We, the liberated women of '68, what responsibility did we have in the Metoo?
Pascale Kramer (Sunday at 4.30 pm at the Bishop's Palace in Mantua) tells the story of a young girl who falls in love with her uncle and becomes his occasional lover. A way of investigating how female love sensitivity has evolved
4' min read
4' min read
In the autumn of 1977, in Lausanne, 13-year-old Clémence is bewitched by her uncle, a renowned tombeur des femmes, whose presence seems to electrify the whole family. At 18, she becomes his occasional lover. Once discovered, the affair upsets the family, and it is Clémence who is accused. This is how The Indulgences (Nutrimenti), the thirteenth novel by the award-winning Genevan writer Pascale Kramer (you can hear her at Festivaletteratura on Sunday 7 September, at 4.30 pm at the Bishop's Seminary), begins, which follows up to the present day the effect that this forbidden relationship has on three generations of women.
What made you choose this subject?
I was very marked by the metoo movement. When it started in the world, I said to myself: I'm of the same generation as the men who fell because of the metoo, we did our sentimental education together. Then I asked myself what was our responsibility as women, what did we accept that we should not accept. We talked a lot about the responsibility of men, but I was also interested in understanding what the responsibility of women was. The book is set in five different moments: it starts in 1977 and ends in 2023 and the aim is to investigate how women's love sensitivity has evolved over time. Clémence's story with her uncle is the thread running through the generations. This story is told through the eyes of relatives, friends and teachers. Through the stories of different women and how they react to the relationship, I have woven this investigation into the evolution of the male-female relationship.
Clémence is 18 years old when she becomes her uncle's mistress, she is very young but of age, one cannot speak of paedophilia. Nor is it classical incest, because she has the affair with her uncle, not with her father. It seems that the story was designed to be on the borderline, on the edge of what is considered morally acceptable. Was this done on purpose?

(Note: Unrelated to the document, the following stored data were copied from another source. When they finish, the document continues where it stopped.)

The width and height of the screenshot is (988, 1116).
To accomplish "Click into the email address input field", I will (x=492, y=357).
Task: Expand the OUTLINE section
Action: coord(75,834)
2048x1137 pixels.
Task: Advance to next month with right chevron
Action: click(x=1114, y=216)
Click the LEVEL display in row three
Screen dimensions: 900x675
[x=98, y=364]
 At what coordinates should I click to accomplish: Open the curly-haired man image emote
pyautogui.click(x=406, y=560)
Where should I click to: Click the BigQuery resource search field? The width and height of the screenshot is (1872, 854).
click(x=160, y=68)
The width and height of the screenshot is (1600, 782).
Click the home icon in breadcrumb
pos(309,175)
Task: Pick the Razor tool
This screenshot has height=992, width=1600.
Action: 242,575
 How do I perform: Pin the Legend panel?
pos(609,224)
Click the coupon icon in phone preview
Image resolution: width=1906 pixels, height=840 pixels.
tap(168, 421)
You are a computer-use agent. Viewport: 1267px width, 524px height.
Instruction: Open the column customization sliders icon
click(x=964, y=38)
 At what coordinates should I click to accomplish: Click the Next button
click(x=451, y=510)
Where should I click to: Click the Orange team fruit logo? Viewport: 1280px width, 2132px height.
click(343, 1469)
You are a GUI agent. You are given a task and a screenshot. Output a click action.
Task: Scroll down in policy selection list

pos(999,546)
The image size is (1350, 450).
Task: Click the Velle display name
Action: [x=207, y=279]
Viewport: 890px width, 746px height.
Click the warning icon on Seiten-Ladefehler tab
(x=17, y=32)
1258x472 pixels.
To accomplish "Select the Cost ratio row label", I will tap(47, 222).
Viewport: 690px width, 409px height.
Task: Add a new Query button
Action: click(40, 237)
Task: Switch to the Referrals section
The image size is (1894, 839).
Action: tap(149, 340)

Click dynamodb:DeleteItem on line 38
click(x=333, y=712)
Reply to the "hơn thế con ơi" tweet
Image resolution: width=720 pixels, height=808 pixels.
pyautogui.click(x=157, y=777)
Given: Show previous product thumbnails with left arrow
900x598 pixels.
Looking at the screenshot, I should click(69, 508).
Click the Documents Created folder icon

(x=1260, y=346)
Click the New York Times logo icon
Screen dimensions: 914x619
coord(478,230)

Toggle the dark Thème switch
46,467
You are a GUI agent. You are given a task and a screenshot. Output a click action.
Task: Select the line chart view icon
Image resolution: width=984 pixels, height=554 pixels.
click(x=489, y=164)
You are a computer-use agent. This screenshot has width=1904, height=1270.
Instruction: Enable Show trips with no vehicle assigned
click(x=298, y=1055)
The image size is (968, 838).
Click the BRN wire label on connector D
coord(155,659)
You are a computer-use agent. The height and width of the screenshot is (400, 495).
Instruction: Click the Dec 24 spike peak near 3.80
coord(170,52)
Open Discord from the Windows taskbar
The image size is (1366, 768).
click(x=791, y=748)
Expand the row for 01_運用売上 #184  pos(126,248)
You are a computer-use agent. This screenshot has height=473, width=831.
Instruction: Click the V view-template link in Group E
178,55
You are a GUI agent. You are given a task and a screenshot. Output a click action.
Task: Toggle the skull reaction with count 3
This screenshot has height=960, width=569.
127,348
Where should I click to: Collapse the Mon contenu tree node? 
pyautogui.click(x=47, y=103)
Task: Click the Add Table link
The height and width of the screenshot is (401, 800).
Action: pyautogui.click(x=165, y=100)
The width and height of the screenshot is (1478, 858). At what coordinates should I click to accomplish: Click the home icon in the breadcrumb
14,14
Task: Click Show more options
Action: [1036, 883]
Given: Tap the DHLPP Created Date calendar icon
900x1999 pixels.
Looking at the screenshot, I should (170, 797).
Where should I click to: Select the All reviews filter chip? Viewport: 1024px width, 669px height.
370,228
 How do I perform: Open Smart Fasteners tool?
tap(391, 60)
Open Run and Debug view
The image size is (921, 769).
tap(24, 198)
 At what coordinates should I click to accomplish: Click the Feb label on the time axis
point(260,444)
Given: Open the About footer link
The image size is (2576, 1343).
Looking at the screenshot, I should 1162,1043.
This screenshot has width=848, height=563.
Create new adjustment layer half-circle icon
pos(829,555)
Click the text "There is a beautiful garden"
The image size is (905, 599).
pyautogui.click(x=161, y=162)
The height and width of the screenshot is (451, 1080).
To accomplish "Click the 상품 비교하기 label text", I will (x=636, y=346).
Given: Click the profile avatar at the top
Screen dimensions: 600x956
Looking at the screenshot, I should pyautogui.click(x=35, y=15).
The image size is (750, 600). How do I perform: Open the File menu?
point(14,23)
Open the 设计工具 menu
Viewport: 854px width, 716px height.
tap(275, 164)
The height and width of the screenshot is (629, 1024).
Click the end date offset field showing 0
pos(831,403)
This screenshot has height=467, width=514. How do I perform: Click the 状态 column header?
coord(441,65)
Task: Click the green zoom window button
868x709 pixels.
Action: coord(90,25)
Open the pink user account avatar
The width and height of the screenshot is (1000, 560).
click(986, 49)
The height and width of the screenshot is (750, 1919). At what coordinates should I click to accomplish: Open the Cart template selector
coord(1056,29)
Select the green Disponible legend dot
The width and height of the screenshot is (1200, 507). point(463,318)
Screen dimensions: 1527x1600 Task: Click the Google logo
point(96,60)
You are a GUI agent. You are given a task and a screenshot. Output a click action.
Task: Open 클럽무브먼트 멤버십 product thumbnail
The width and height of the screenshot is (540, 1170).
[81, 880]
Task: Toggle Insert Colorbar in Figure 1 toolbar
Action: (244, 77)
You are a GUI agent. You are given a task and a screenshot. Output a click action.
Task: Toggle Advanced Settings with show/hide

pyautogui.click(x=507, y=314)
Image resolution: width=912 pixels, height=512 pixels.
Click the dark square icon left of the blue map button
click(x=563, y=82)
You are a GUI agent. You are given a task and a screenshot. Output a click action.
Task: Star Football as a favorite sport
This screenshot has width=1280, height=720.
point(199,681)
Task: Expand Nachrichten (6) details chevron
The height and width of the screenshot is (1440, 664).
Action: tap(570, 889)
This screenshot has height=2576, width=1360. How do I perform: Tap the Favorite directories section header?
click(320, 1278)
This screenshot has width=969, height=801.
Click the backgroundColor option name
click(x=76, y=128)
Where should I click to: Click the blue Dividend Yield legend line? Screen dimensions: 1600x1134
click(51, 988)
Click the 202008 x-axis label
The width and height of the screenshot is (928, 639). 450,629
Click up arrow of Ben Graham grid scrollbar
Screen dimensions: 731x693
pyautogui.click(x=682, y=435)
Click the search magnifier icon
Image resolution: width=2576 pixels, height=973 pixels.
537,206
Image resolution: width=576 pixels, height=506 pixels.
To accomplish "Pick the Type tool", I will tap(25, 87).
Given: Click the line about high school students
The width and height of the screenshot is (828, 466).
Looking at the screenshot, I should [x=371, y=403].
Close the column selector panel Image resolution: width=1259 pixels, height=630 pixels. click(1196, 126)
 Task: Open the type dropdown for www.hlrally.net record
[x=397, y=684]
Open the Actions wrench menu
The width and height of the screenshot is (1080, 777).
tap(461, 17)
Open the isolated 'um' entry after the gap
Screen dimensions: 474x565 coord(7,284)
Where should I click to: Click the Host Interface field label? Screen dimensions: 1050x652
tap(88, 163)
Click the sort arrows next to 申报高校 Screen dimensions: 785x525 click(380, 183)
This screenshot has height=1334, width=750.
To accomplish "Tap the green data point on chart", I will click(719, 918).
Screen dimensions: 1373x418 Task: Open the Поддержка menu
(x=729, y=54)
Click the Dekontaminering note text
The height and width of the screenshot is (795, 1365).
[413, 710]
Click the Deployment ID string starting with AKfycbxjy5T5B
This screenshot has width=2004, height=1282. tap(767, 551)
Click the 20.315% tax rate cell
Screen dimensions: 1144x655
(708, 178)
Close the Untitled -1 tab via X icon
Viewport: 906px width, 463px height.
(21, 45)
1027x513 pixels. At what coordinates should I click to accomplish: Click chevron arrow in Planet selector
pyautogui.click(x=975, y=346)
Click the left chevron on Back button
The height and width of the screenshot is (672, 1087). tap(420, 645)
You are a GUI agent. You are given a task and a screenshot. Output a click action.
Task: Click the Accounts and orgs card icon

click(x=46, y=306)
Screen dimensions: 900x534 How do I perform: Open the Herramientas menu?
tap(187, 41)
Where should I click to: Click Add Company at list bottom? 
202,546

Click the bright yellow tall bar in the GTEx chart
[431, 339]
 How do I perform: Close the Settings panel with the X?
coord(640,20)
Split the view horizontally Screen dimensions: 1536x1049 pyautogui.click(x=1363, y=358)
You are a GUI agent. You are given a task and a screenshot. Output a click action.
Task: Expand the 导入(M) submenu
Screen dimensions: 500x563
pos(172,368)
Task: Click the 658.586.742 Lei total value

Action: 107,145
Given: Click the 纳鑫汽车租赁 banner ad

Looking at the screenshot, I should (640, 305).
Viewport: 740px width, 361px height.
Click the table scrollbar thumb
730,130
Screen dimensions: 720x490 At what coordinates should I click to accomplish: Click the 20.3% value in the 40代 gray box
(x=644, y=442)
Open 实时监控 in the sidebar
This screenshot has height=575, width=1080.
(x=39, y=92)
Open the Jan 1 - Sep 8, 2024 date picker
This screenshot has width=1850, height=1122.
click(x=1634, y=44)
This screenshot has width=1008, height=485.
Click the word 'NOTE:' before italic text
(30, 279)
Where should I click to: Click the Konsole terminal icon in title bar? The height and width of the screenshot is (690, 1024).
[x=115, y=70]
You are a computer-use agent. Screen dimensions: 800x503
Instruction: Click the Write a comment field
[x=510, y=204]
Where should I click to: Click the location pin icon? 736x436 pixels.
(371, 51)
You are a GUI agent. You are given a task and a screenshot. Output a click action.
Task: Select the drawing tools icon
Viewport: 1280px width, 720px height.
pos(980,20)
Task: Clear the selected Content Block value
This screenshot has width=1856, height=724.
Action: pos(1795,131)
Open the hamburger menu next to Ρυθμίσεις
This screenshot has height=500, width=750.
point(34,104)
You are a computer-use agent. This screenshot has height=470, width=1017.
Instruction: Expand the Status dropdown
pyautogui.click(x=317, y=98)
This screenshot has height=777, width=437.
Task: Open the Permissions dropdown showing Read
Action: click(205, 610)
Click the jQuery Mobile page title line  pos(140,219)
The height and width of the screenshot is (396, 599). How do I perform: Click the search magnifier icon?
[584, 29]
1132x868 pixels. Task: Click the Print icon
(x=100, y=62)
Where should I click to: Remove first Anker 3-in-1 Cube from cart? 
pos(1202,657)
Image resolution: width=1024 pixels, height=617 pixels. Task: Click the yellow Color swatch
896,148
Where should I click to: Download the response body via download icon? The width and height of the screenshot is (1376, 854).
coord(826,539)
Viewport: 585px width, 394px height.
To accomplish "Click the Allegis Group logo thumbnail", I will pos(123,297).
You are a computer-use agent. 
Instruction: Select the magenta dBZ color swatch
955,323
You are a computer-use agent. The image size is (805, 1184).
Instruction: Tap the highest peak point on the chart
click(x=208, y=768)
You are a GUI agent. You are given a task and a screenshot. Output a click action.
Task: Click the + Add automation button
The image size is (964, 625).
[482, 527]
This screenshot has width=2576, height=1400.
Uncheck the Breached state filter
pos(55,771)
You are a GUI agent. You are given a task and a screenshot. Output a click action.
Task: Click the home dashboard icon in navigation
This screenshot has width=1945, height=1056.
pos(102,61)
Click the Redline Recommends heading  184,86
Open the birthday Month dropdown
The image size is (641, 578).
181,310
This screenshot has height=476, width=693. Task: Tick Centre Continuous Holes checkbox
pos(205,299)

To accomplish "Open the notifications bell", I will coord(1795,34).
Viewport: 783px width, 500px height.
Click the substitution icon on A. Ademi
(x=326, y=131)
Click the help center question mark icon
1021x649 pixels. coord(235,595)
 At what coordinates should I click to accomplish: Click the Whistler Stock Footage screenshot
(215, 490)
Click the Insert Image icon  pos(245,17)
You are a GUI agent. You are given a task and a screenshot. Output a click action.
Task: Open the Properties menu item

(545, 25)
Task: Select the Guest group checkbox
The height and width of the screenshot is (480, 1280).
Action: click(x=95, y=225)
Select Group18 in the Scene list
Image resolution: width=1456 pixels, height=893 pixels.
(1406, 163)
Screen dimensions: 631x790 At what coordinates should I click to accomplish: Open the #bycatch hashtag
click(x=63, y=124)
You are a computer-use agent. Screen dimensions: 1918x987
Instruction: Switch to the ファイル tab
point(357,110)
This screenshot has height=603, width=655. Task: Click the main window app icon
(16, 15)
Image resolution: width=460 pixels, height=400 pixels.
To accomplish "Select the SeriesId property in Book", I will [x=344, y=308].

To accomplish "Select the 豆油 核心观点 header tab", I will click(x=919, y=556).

Yes, I didn't want to choose a clearly reprehensible situation, a borderline situation. She is in love with her uncle because he is brilliant, he represents a different way than she is, she is in love as a child can be, but still at 17 she goes looking for him. He does not seek her out, he does not seduce her. He finds her pretty, she falls right into his arms, and he seizes the opportunity. 'Forbidden to forbid', was the slogan of that era there. As in my other books, I stay on the crest, I am not interested in judging, but in putting myself in a given situation, and putting the reader in it, seeing from the inside when it is unacceptable. Many women find that the one described is already completely unacceptable and I have seen that it depends on the generations. In my books I never judge, because I tell from the point of view of the characters what is happening. Of course I focus the camera on certain gestures, on certain things said, but there is no commentary. And that is the idea, to invite reflection.